[tm-rg] action items from 30th of March conf call

Haugen Robert Robert.Haugen at choreology.com
Fri Apr 1 10:38:41 CST 2005


* Breakdown of grid resource use cases: 

I don't have the latest use case document yet, but figure the grid
resource section will not have changed much, so here's what I suggest in
outline form. (I'll change the latest document when I get it.)

Break down as in section 9.4 of the document, where each subsection,
e.g. 9.4.n, is a separate use case.  Each of these use cases are
instances of Category 4. Agreement negotiation and execution.

<use case doc excerpt>
9.4	Specific Transactional Requirements
9.4.1	Contract or agreement negotiation

R21	A negotiation transaction may require long, back-and-forth
conversations between parties before preparation and commitment.
R22	These conversations may require application messages to be
logged along with transaction signals for recovery. 
R23	One party may conduct negotiations with several other parties
simultaneously, confirming some and cancelling others.

9.4.2	Resource allocation, deployment and scheduling

Before Grid resources are deployed for a job, they will probably be
pre-allocated or reserved.  Reservation may go hand-in-hand with
scheduling:  that is, if a resource does not have available time slots
within the job scheduling parameters, it may not be allocated.  A
reservation is a provisional promise, subject to eventual use or
cancellation (or timed self-cancellation).
R24	Ability to support reservation is a provisional promise, subject
to eventual use or cancellation (or timed self-cancellation).
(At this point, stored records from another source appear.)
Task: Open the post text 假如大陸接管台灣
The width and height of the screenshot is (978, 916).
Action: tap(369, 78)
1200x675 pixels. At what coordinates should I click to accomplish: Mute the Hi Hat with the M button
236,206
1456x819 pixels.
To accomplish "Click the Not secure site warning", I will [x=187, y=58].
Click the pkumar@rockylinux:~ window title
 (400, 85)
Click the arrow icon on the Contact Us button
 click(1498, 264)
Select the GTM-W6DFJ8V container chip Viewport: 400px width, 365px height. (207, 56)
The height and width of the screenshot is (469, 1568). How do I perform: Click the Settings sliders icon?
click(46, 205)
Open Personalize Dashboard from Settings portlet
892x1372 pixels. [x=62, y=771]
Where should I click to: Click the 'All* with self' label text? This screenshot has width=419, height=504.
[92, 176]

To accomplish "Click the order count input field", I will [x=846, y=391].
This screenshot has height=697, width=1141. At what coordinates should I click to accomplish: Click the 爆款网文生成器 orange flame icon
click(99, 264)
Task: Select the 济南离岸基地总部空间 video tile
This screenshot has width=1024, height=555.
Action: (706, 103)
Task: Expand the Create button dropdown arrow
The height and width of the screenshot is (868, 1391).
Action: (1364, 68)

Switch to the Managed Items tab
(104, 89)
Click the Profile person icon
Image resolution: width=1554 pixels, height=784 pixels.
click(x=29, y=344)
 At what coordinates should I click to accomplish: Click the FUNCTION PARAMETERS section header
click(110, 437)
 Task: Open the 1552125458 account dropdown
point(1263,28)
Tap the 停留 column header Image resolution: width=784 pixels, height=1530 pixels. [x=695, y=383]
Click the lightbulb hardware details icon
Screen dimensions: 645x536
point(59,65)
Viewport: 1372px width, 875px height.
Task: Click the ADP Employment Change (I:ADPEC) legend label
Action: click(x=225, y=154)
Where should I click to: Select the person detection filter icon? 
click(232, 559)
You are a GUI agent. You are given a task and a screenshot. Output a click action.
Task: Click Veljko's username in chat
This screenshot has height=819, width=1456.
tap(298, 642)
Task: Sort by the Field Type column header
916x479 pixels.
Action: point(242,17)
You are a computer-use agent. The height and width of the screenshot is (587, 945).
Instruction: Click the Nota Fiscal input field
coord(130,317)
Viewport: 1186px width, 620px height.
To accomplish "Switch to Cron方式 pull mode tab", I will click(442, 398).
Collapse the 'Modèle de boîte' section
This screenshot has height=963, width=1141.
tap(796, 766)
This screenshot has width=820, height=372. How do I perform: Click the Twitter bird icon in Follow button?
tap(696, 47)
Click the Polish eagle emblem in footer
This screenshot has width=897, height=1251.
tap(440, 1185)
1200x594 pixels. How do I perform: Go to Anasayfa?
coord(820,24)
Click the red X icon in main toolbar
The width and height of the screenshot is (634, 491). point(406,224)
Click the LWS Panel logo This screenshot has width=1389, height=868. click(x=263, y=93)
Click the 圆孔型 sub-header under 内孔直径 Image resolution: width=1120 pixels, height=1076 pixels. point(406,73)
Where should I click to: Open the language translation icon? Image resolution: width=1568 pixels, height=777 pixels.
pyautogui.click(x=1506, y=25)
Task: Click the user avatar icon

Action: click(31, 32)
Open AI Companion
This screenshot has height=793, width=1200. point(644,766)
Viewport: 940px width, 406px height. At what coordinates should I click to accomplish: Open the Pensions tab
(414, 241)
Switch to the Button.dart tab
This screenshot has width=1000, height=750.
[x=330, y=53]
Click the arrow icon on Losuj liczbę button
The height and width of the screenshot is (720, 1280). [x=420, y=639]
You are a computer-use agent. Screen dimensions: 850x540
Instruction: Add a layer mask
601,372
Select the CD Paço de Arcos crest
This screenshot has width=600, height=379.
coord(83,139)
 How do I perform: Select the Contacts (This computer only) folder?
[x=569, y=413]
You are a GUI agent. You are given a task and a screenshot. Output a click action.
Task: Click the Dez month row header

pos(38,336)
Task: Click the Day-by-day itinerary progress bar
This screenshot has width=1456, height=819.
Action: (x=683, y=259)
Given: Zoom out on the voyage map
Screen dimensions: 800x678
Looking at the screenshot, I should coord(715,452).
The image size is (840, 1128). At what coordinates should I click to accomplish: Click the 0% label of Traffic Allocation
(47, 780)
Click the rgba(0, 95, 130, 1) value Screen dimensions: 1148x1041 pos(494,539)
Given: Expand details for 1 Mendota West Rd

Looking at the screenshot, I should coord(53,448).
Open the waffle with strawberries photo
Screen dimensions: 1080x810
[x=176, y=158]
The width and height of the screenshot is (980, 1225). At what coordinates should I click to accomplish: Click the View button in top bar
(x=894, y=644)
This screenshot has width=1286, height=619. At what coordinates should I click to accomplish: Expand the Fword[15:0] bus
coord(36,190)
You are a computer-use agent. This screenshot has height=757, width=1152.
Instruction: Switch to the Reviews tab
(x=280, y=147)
Grid resource scheduling is probably similar to "Escrow Promises" [9]
Example 2.2.  An Escrow System for scheduling runs on production
machines. 

Even more than negotiations, a Grid client is likely to reserve
resources from many parties at the same time, confirming some and
cancelling others.
R25	Ability to reserve resources from many parties at the same time,
confirming some and cancelling others.

9.4.3	Resource billing and payment

According to GESA-WG, resource billing and payment transactions require
payments for failure to meet QOS guarantees, called Refunds by GESA and
Penalties by GRAAP.  These may be compensations as in Sagas, or separate
compensatory transactions after-the-fact.  (Note: GESA uses the word
"Compensation" its economic sense, as payment for services rendered.)
R26	Ability to provide alternative resources, such as a payment to
compensate for familiar to provide a specified service or level of
service.
</use case doc excerpt>


* More details of Distributed ATP use case:

Not ready yet.  Next week.


* Expanded explanation of Reliable Messaging vs Business Transactions:

I think this relates to the discussion between me and Dieter during the
conference call.  If I missed something important, Dieter, please let me
know.  After further discussion, I'll try to re-write the statement in
the document.

The current use case document says:
"Category 1. Information dissemination:
For example, the reliable propagation of reference or static data from a
key application or master file to other applications."

Mark Little commented:
"It may be too late to point this out, but this doesn't have to have
anything to do with transactions. Reliable communication protocols (many
of which have existed since the 1980's) can also accomplish this."

Of course, it's not too late at all.  The use case example is too terse
and loose, inviting comments like Mark's.  I think there's a continuum
of qualities of service in play here, from best-effort propagation to
reliable message delivery to reliable processing to known outcome, with
some other qualities plugged in along the way. What QOS you need will
depend on the application, for example, if the application requires
guarantees that each of a known list of recipients has correctly updated
its reference data, you may need known outcomes, that is, a business
transaction.  

<Quote from Alastair Green>
Reliable communication protocols can only ensure delivery by one RM
endpoint to another RM endpoint. RM endpoints are "applications" with a
single purpose: to achieve reliable delivery to each other. But the real
applications that produce and consume are not RM endpoints, they are
applications that consume and produce messages, but also compute and
persist. The problem of how to ensure that consumption/production is
automatically and reliably tied to computation and persistence is a
transactional one. RM + 2PC, correctly used, gives guaranteed delivery
and processing. However, it is already becoming an application
programming discipline, combining, correctly, two different
technologies. Furthermore, the processing is subject to business rule
failure (i.e. it may be true that work occurred, but was it the right
work? And what about situations where the resources being manipulated
are not distributed-transaction capable (non-XA, 1-phase or zero-phase).


Taking off from the point about non-technical failure: What about the
next step up: knowing the outcome? Now we need to send messages back to
coordinating apps like propagators, saying, we did do it, with this
result. Those messages must be correlated as part of a larger structure.

What about cross-recipient dependencies? I must not publish to the world
unless the regulatory news service has received the information? Now I
need two- or multi-phase exchanges at the level of the whole
publication.

What about environments where RM is not available? 

RM is a possible building block. It is not a finished solution.